You know how you always slow down to rubberneck when you pass a car wreck on the freeway I'm that way with new search engines. I slow down, I look for the pool of blood, and then I resume my normal Google speed and forget the twisted metal in the rear-view. Previous wrecks include Cuil, Hakia, Powerset (wrapped into Bing), Clusty, and RedZ--each had a special trick, but they've all faded from memory, some after crashing in flames, some after making their founders rich. And some still plod along in the breakdown lane, while the real traffic blasts past them.
But wait, here's another: Blekko, whose name means, according to CEO Rick Skrenta, Our naming firm sucked, so we went with this instead.
Blekko's technology is quite clever, and the economics of search are such that it might actually work as a business and pay back the $24 million that's been invested in the company so far. Blekko's challenge is not to unseat Google but to simply not fade into obscurity.
(Credit: Screenshot by Rafe Needleman/CNET)Here's how Blekko will try to do that: this search engine keeps lists of categorized sites that can be applied to queries. For example, if you're searching for medical information, your query can either automatically or manually be restricted to just sites that are actual, bona fide sources, not just spam farms. Blekko has seven main categories (health, automotive, lyrics, colleges, personal finance, recipes, and hotels), and users can also create their own. If you search for "cure for headaches," for example, Blekko gives you a good set of results from WebMD, the NIH, etc. Google's results, in comparison, are less focused. However, that's a query that Blekko provided to me. On some others (try, "Boxer's fracture"), I found Blekko no better than Google.
You can also tilt your search results in the direction you like by using a category of bias, like "liberal" or "conservative." Categorization lists are applied by appending a "slashtag." The query, "climate change /conservative" will give you politically slanted results, for example. "Climate change /science" will restrict your results to hits from scientific Web sites.
Users can also create their own slashtags, and other users can contribute to those lists, if their creators allow. Blekko is potentially a great search engine for curators and researchers. (This has been done before, though: See Rollyo.)
One very cool part of the Blekko technology is that it uses spam as a signal of significance. If a result returns a lot of hits from known automatic linkfarms or spam sites, the Blekko engine uses this data as an indicator of the importance of the query and aggressively filters out the less-than-useful returns.
As a business, Blekko is no Google, and Skrenta has no illusions that it will put a dent in it. He says, "We'd like to be the No. 3 search engine," and believes that the site could be profitable with 1 million to 2 million queries a day (out of the over 1 billion now done on the Web). The site's not running any monetization schemes or advertising at the moment.
Blekko may in fact win enough repeat users to make it a going business, but it won't have a real, Web-wide impact unless its concept--that bias is good and more aggressive search filtering is needed --gets some traction.
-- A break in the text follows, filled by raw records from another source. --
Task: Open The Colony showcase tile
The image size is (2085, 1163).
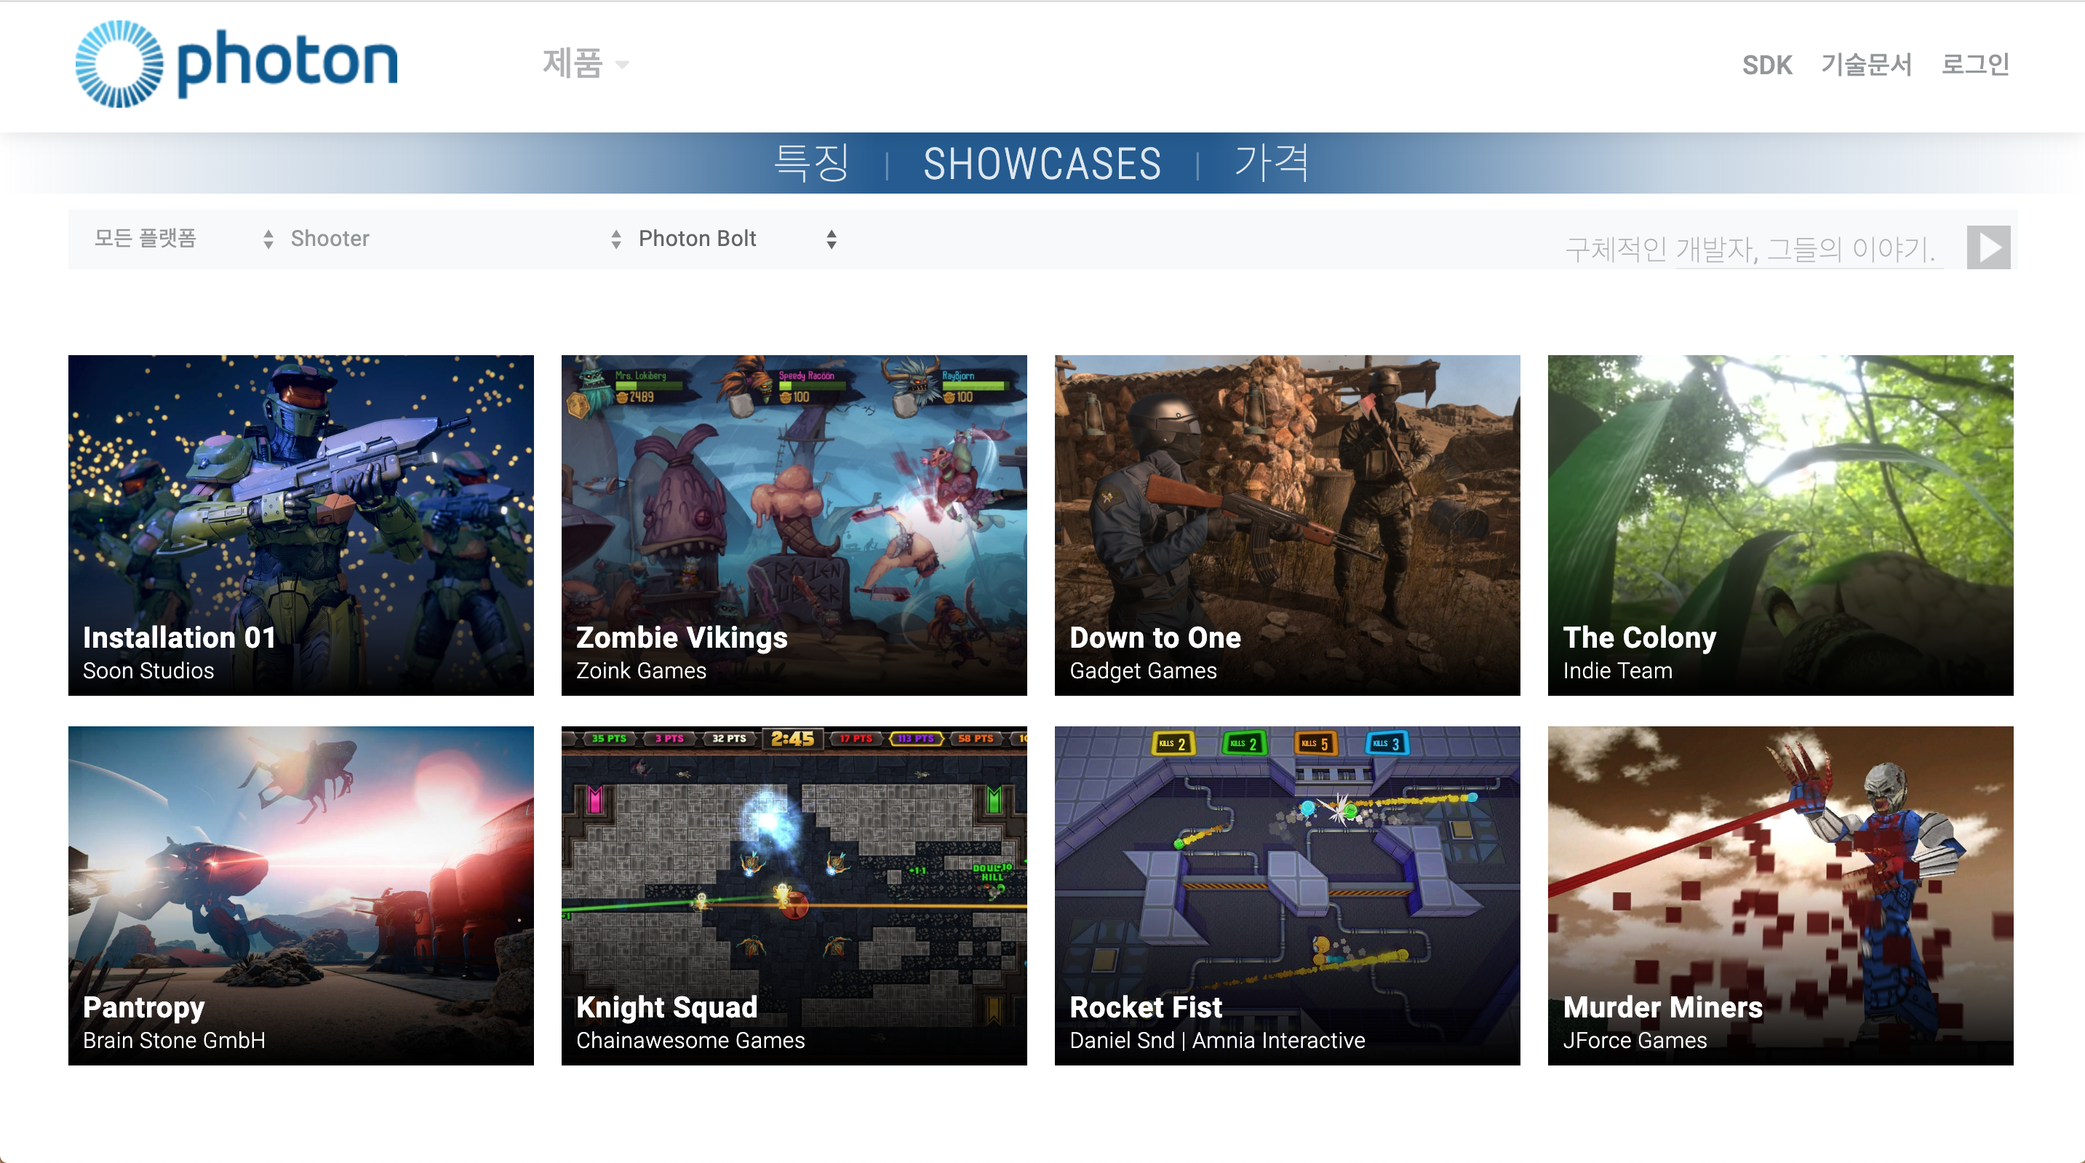Action: pos(1780,525)
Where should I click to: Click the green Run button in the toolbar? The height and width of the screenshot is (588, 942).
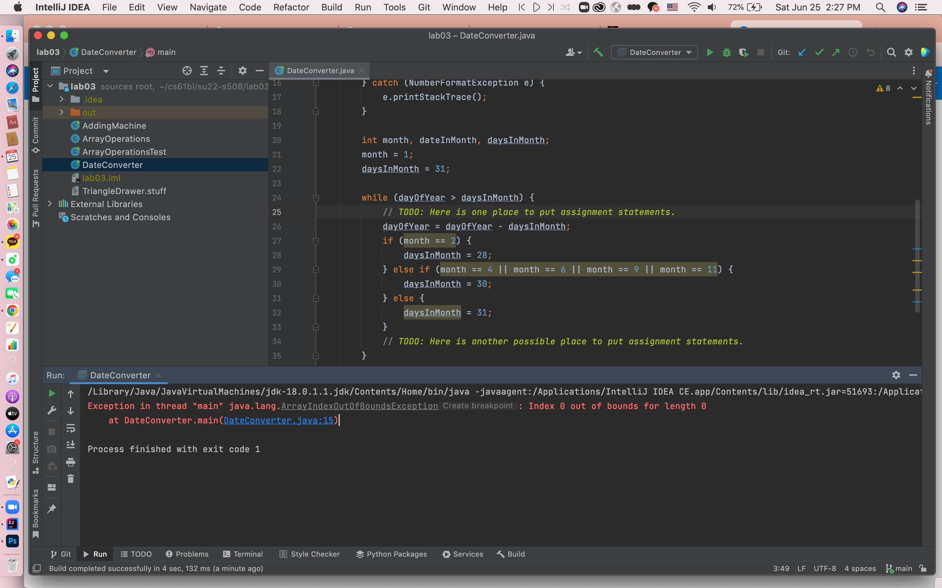point(710,52)
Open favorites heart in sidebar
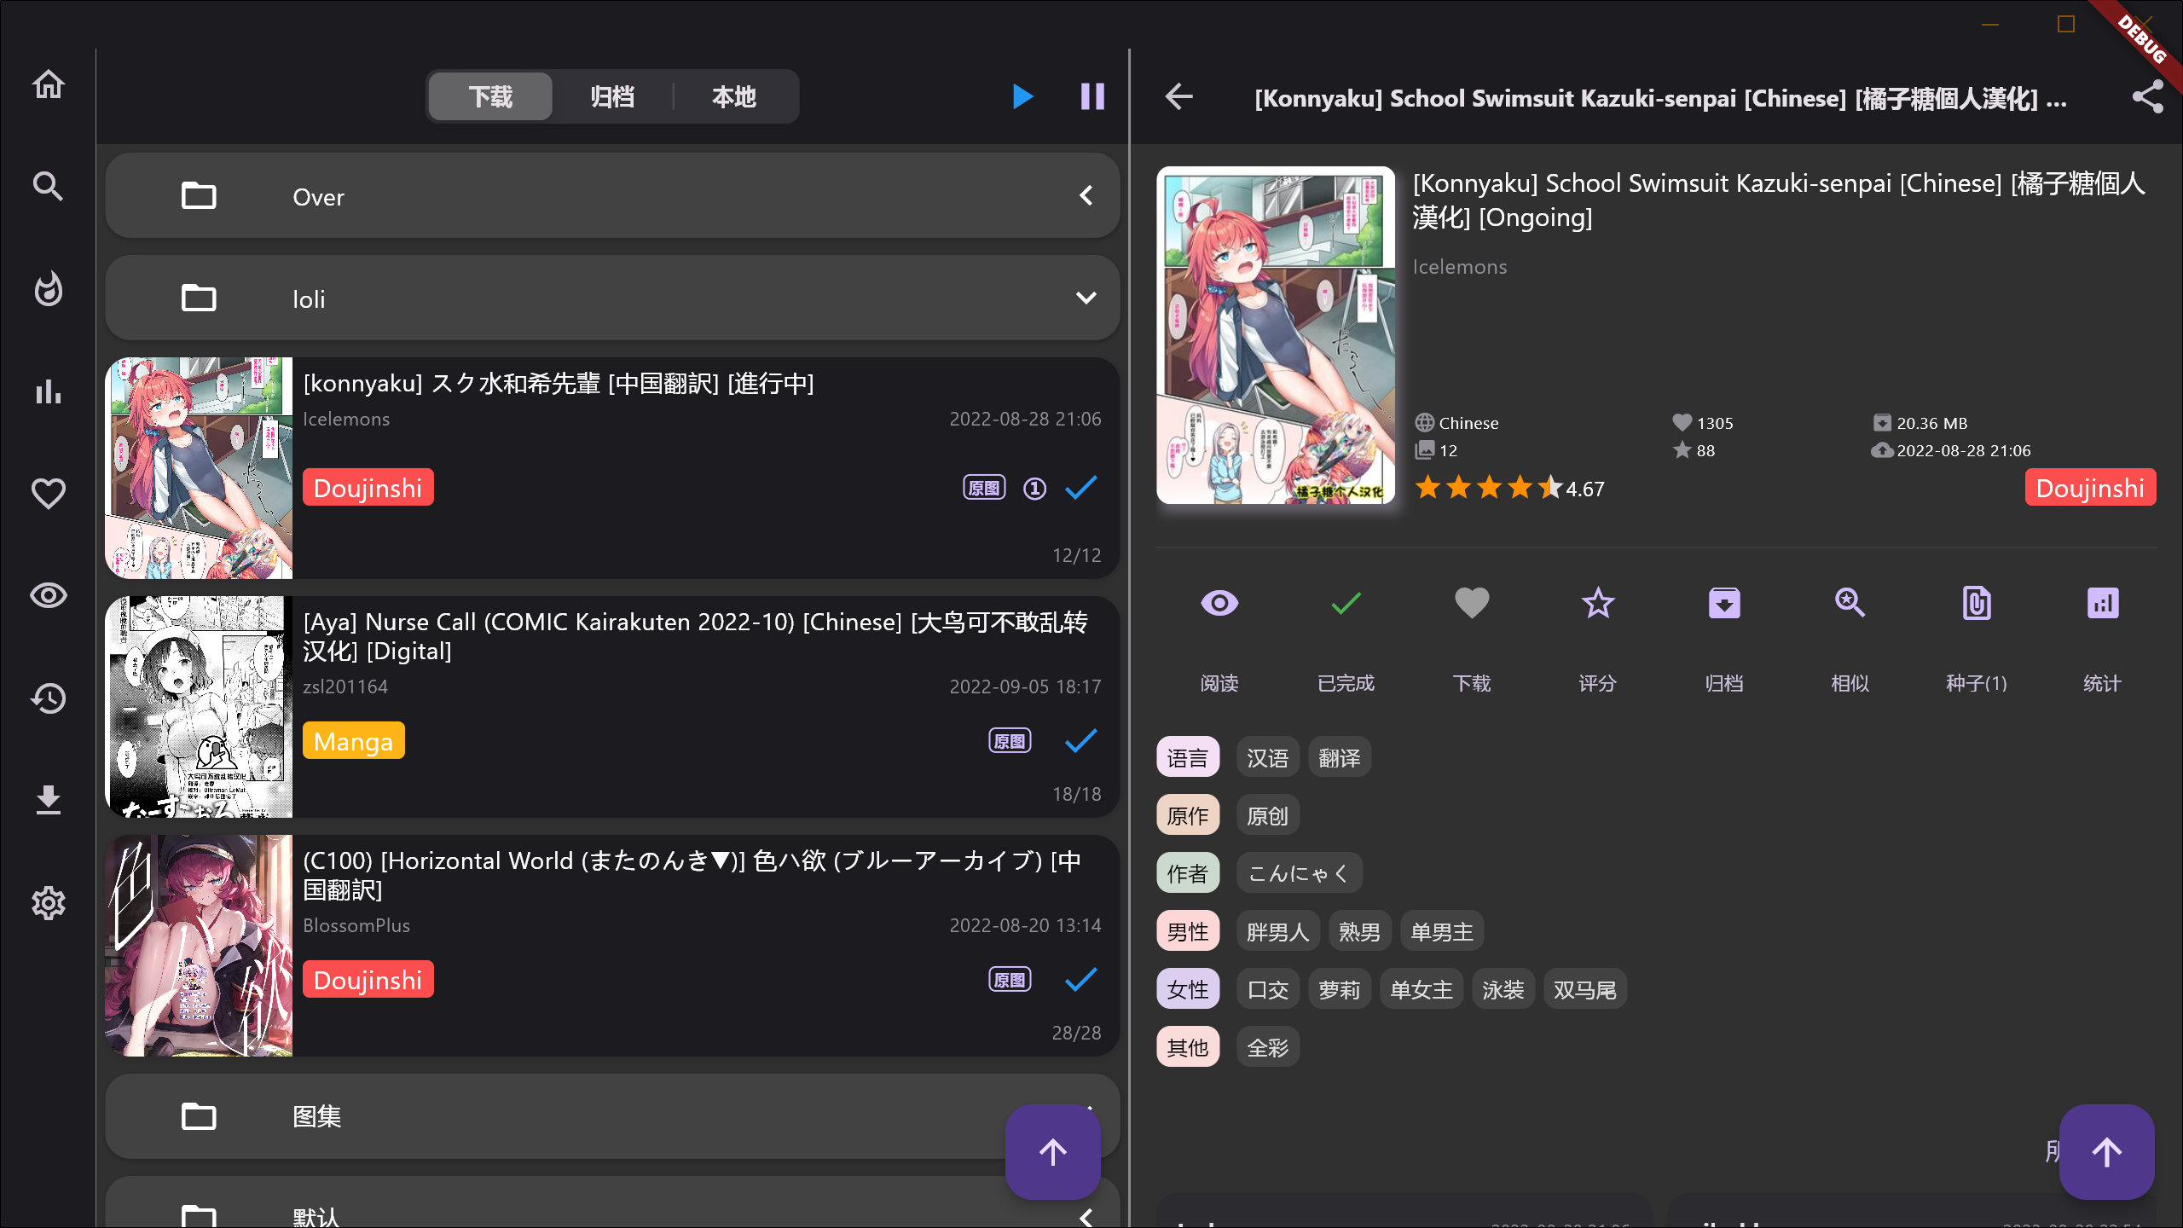 [48, 494]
There's nothing to stop Google from becoming more Blekko-like and starting to return results even more user-specific and location-specific than they already are. Until then, though, Blekko is a solid alternative to Google and Bing for anyone, and more importantly it's got great potential for researchers, librarians, journalists, or anyone who's willing to put some work into how their search engine functions in order to get better results.